Information supplied:
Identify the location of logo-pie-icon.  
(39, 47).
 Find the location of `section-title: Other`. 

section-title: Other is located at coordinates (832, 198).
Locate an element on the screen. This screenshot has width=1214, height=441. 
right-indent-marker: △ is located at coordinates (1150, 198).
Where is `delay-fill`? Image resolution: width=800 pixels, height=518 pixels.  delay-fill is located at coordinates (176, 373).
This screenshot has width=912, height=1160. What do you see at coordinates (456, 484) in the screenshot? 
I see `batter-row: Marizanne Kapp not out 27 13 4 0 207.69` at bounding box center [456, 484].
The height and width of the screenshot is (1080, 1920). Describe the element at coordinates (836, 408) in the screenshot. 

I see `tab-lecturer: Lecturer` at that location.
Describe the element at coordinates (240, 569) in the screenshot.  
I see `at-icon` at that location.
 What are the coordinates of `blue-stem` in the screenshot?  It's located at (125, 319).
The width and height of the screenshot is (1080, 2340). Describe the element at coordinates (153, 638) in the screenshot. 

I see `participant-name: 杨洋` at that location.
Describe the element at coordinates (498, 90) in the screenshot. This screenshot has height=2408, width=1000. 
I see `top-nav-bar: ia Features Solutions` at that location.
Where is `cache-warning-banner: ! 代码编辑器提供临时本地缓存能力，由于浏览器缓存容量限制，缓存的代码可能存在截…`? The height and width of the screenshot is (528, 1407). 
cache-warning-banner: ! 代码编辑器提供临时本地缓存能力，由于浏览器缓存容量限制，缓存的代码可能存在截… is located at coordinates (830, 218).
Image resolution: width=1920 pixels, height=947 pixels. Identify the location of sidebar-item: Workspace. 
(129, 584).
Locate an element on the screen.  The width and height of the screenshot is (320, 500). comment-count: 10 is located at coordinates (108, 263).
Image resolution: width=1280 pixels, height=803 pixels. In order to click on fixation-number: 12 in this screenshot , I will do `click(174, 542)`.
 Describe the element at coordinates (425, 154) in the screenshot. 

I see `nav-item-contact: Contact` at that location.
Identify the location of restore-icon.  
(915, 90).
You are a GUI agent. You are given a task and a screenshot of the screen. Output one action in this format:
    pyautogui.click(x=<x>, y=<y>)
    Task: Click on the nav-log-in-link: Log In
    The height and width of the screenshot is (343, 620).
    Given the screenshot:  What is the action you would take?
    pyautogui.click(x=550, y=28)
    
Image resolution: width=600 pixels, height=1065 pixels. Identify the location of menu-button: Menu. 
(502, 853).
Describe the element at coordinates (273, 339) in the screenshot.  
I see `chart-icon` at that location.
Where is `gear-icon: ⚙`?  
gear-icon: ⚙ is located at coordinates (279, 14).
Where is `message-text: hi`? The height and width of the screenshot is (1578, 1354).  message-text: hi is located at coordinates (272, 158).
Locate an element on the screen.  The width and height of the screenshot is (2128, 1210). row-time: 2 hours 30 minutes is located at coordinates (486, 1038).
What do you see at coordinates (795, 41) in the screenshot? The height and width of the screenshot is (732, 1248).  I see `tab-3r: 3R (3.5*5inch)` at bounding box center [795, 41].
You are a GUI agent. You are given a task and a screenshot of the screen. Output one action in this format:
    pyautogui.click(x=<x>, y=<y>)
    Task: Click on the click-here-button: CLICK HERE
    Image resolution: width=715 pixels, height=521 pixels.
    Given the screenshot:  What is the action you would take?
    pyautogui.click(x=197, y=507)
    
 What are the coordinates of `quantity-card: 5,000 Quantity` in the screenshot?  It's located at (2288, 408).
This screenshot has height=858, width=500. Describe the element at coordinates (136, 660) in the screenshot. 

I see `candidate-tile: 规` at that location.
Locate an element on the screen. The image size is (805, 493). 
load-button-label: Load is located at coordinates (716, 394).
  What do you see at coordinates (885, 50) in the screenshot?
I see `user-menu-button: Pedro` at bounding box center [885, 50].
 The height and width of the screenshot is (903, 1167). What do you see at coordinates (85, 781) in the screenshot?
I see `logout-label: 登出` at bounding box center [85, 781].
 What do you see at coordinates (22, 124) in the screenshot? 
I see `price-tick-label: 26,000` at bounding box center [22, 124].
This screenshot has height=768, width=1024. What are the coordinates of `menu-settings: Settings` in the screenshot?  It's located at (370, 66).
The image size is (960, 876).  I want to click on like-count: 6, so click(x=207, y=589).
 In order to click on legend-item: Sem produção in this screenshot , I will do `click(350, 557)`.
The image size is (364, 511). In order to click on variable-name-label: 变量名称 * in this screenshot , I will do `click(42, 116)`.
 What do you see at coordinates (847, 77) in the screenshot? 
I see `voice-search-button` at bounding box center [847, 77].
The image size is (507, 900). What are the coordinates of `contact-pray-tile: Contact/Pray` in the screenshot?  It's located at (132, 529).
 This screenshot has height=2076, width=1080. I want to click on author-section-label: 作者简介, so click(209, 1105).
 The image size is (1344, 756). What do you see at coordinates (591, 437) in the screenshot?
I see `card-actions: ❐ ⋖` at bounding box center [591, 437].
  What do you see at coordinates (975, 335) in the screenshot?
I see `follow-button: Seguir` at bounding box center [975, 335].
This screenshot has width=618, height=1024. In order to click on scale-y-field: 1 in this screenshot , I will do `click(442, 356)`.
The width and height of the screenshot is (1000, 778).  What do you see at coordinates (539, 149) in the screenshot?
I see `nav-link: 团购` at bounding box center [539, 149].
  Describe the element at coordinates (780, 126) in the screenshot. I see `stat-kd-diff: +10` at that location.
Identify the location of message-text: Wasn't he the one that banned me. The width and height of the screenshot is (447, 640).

Brief: Express every line above as a JSON list of strings, one string for each line and no entries for blank lines.

Problem solution:
[
  "Identify the location of logo-pie-icon.  ",
  "(39, 47).",
  " Find the location of `section-title: Other`. ",
  "section-title: Other is located at coordinates (832, 198).",
  "Locate an element on the screen. This screenshot has width=1214, height=441. ",
  "right-indent-marker: △ is located at coordinates (1150, 198).",
  "Where is `delay-fill`? Image resolution: width=800 pixels, height=518 pixels.  delay-fill is located at coordinates (176, 373).",
  "This screenshot has width=912, height=1160. What do you see at coordinates (456, 484) in the screenshot? ",
  "I see `batter-row: Marizanne Kapp not out 27 13 4 0 207.69` at bounding box center [456, 484].",
  "The height and width of the screenshot is (1080, 1920). Describe the element at coordinates (836, 408) in the screenshot. ",
  "I see `tab-lecturer: Lecturer` at that location.",
  "Describe the element at coordinates (240, 569) in the screenshot.  ",
  "I see `at-icon` at that location.",
  " What are the coordinates of `blue-stem` in the screenshot?  It's located at (125, 319).",
  "The width and height of the screenshot is (1080, 2340). Describe the element at coordinates (153, 638) in the screenshot. ",
  "I see `participant-name: 杨洋` at that location.",
  "Describe the element at coordinates (498, 90) in the screenshot. This screenshot has height=2408, width=1000. ",
  "I see `top-nav-bar: ia Features Solutions` at that location.",
  "Where is `cache-warning-banner: ! 代码编辑器提供临时本地缓存能力，由于浏览器缓存容量限制，缓存的代码可能存在截…`? The height and width of the screenshot is (528, 1407). ",
  "cache-warning-banner: ! 代码编辑器提供临时本地缓存能力，由于浏览器缓存容量限制，缓存的代码可能存在截… is located at coordinates (830, 218).",
  "Image resolution: width=1920 pixels, height=947 pixels. Identify the location of sidebar-item: Workspace. ",
  "(129, 584).",
  "Locate an element on the screen.  The width and height of the screenshot is (320, 500). comment-count: 10 is located at coordinates (108, 263).",
  "Image resolution: width=1280 pixels, height=803 pixels. In order to click on fixation-number: 12 in this screenshot , I will do `click(174, 542)`.",
  " Describe the element at coordinates (425, 154) in the screenshot. ",
  "I see `nav-item-contact: Contact` at that location.",
  "Identify the location of restore-icon.  ",
  "(915, 90).",
  "You are a GUI agent. You are given a task and a screenshot of the screen. Output one action in this format:",
  "    pyautogui.click(x=<x>, y=<y>)",
  "    Task: Click on the nav-log-in-link: Log In",
  "    The height and width of the screenshot is (343, 620).",
  "    Given the screenshot:  What is the action you would take?",
  "    pyautogui.click(x=550, y=28)",
  "Image resolution: width=600 pixels, height=1065 pixels. Identify the location of menu-button: Menu. ",
  "(502, 853).",
  "Describe the element at coordinates (273, 339) in the screenshot.  ",
  "I see `chart-icon` at that location.",
  "Where is `gear-icon: ⚙`?  ",
  "gear-icon: ⚙ is located at coordinates (279, 14).",
  "Where is `message-text: hi`? The height and width of the screenshot is (1578, 1354).  message-text: hi is located at coordinates (272, 158).",
  "Locate an element on the screen.  The width and height of the screenshot is (2128, 1210). row-time: 2 hours 30 minutes is located at coordinates (486, 1038).",
  "What do you see at coordinates (795, 41) in the screenshot? The height and width of the screenshot is (732, 1248).  I see `tab-3r: 3R (3.5*5inch)` at bounding box center [795, 41].",
  "You are a GUI agent. You are given a task and a screenshot of the screen. Output one action in this format:",
  "    pyautogui.click(x=<x>, y=<y>)",
  "    Task: Click on the click-here-button: CLICK HERE",
  "    Image resolution: width=715 pixels, height=521 pixels.",
  "    Given the screenshot:  What is the action you would take?",
  "    pyautogui.click(x=197, y=507)",
  " What are the coordinates of `quantity-card: 5,000 Quantity` in the screenshot?  It's located at (2288, 408).",
  "This screenshot has height=858, width=500. Describe the element at coordinates (136, 660) in the screenshot. ",
  "I see `candidate-tile: 规` at that location.",
  "Locate an element on the screen. The image size is (805, 493). ",
  "load-button-label: Load is located at coordinates (716, 394).",
  "  What do you see at coordinates (885, 50) in the screenshot?",
  "I see `user-menu-button: Pedro` at bounding box center [885, 50].",
  " The height and width of the screenshot is (903, 1167). What do you see at coordinates (85, 781) in the screenshot?",
  "I see `logout-label: 登出` at bounding box center [85, 781].",
  " What do you see at coordinates (22, 124) in the screenshot? ",
  "I see `price-tick-label: 26,000` at bounding box center [22, 124].",
  "This screenshot has height=768, width=1024. What are the coordinates of `menu-settings: Settings` in the screenshot?  It's located at (370, 66).",
  "The image size is (960, 876).  I want to click on like-count: 6, so click(x=207, y=589).",
  " In order to click on legend-item: Sem produção in this screenshot , I will do `click(350, 557)`.",
  "The image size is (364, 511). In order to click on variable-name-label: 变量名称 * in this screenshot , I will do `click(42, 116)`.",
  " What do you see at coordinates (847, 77) in the screenshot? ",
  "I see `voice-search-button` at bounding box center [847, 77].",
  "The image size is (507, 900). What are the coordinates of `contact-pray-tile: Contact/Pray` in the screenshot?  It's located at (132, 529).",
  " This screenshot has height=2076, width=1080. I want to click on author-section-label: 作者简介, so click(209, 1105).",
  " The image size is (1344, 756). What do you see at coordinates (591, 437) in the screenshot?",
  "I see `card-actions: ❐ ⋖` at bounding box center [591, 437].",
  "  What do you see at coordinates (975, 335) in the screenshot?",
  "I see `follow-button: Seguir` at bounding box center [975, 335].",
  "This screenshot has width=618, height=1024. In order to click on scale-y-field: 1 in this screenshot , I will do `click(442, 356)`.",
  "The width and height of the screenshot is (1000, 778).  What do you see at coordinates (539, 149) in the screenshot?",
  "I see `nav-link: 团购` at bounding box center [539, 149].",
  "  Describe the element at coordinates (780, 126) in the screenshot. I see `stat-kd-diff: +10` at that location.",
  "Identify the location of message-text: Wasn't he the one that banned me. The width and height of the screenshot is (447, 640)."
]